* [WHAT NEEDS TO BE DONE]:
Using the data below, return all lines in which "button" appears.

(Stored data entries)
==*==

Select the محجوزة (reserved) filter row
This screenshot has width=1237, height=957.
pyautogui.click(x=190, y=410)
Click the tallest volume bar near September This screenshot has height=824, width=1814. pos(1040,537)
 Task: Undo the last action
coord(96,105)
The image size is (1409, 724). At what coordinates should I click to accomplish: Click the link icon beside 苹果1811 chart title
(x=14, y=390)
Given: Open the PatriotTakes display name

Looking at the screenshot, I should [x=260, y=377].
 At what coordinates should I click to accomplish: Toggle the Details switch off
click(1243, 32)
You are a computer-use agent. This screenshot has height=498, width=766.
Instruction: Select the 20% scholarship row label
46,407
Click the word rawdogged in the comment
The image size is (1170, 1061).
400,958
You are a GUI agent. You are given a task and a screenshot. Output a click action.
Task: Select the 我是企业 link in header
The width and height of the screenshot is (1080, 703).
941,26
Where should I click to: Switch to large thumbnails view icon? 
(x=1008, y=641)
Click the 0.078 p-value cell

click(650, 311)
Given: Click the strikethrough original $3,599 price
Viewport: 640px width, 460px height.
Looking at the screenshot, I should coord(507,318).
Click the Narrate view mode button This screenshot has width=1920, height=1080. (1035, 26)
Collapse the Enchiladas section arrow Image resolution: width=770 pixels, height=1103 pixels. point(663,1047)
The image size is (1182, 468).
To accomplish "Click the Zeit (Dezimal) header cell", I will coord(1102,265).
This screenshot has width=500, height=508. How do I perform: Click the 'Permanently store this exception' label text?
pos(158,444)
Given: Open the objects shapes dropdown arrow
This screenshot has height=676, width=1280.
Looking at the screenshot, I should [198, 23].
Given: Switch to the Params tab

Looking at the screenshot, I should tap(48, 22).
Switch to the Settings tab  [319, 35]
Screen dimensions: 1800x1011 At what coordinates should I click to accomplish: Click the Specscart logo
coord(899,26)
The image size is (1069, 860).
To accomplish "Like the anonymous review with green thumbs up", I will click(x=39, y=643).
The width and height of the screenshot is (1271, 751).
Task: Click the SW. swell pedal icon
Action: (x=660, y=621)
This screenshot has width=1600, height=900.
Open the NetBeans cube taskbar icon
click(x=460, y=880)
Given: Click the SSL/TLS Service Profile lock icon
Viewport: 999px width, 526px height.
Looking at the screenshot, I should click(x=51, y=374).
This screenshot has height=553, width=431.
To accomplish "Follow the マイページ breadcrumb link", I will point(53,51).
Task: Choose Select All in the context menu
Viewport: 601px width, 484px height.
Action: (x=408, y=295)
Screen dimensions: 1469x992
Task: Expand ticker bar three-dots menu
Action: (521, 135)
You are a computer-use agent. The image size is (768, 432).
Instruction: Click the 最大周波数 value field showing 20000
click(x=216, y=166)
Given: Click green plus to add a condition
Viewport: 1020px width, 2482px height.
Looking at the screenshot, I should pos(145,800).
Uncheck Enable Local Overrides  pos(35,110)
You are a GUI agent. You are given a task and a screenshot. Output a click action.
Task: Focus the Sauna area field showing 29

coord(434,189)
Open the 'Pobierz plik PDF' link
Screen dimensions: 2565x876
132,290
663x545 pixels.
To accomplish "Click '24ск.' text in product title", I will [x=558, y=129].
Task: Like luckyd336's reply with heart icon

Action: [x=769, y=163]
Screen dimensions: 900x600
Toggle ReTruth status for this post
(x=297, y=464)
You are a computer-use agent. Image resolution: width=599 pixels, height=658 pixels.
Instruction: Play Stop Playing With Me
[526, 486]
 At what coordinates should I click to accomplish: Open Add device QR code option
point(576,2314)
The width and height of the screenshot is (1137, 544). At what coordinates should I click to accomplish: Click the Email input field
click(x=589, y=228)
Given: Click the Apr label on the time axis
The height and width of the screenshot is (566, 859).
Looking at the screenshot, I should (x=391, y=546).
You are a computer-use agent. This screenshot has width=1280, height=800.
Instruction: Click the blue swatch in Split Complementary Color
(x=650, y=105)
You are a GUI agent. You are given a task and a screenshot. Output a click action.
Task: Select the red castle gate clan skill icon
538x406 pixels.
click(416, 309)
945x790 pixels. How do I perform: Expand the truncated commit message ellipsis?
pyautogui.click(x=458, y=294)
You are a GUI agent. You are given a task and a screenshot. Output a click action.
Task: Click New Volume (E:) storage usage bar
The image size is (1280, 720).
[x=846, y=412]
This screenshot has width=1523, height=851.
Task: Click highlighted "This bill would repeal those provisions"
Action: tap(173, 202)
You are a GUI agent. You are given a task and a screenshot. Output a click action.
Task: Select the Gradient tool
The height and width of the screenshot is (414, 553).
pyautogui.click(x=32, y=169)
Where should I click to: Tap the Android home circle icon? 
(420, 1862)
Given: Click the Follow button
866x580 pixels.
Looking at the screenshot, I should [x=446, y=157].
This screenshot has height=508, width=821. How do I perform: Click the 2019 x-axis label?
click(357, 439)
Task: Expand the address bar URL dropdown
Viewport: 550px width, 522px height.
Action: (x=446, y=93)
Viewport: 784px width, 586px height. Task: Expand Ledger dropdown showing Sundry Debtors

==*==

* [REPLY]:
Click the Narrate view mode button This screenshot has width=1920, height=1080. (1035, 26)
Given: Click the Follow button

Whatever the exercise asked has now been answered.